A question I had 8 years ago

cordyxuan
Eight years ago I was puzzled by this title when reading magazines, tho later I knew it’s probably just an inverted sentence but I’m still curious about why it’s used and how rare or common such inversion is. Thanks!

13 comments

jayfliggity
https://en.m.wiktionary.org/wiki/one_swallow_does_not_a_summer_make It's not a commonly used word order, but it is a fairly well-known construction. It dates back to an old translation of Aristotle: "One swallow does not a summer make" One possible explanation is that the translator chose this word order to try and preserve the word order in Ancient Greek, but no one really knows.
Miserable_Duck_5226
I believe this is one of the tools of Rhetoric (language tools used to persuade) and (let me look it up) is called Anastrophe. Part of the sentence is inverted to make it more memorable. It must work. After all, you've been thinking about this for eight years. :) "In a hole in the ground there lived a hobbit."
Lewd_Knight
This kind of English is “valid”, but this even confuses a native speaker like myself. No one talks like this in conversation.
mystirc
wait, how do we read it 😭? Strategy does not make a Military in Trump's great faith?
whodisacct
![gif](giphy|3ornk3ifPpyCwE8Ti8)
Desperate_Owl_594
A beard a philosopher does not make. I might be 100% wrong but I think it came from back in the say when people thought English was a latin-based language.
NickElso579
It's not something you'll hear every day, but it's not an uncommon way of phrasing that either.
EdanE33
It's not the 'normal' way to say something but it's fine, just used to create interest in the title and stand out. It's probably, in this case, to bring attention to the 'does not'.
whodisacct
It’s not common.
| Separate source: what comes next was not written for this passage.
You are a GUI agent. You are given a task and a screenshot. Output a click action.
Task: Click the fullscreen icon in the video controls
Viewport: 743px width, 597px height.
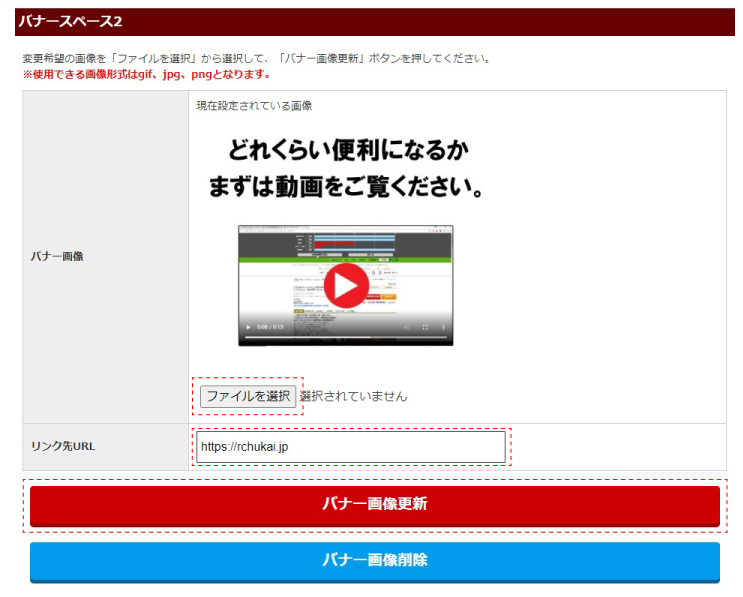[x=425, y=327]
Used occasionally for emphasis or poetic type reasons. Or if you’re pretending to be Yoda. ![gif](giphy|3ornk3ifPpyCwE8Ti8)
Glass_Rule
It is a generic phrase used sometimes in literature and journalism. "[action phrase] does not a [noun] make" For example "Reading a book does not an expert make" Your example is saying that "Trump believing in the military is not a strategy itself"
elianrae
You'll see this sort of construction in Shakespeare as well -- I think the first time I encountered it was Romeo & Juliet -- "younger than she are happy mothers made" I am not an expert here but personally I would say this is not a construct people use in current English unless they're *trying* to sound archaic. There are other constructs where we mess with word order that don't feel archaic like this one, just formal.
Dovahkiin419
It's an example of fossilization, where a construction that was once common has gone away except for extremely specific things that have become "a thing". Strictly speaking this is just old to the point of being simply wrong. But it has stuck around in this exact set up because.... well just because.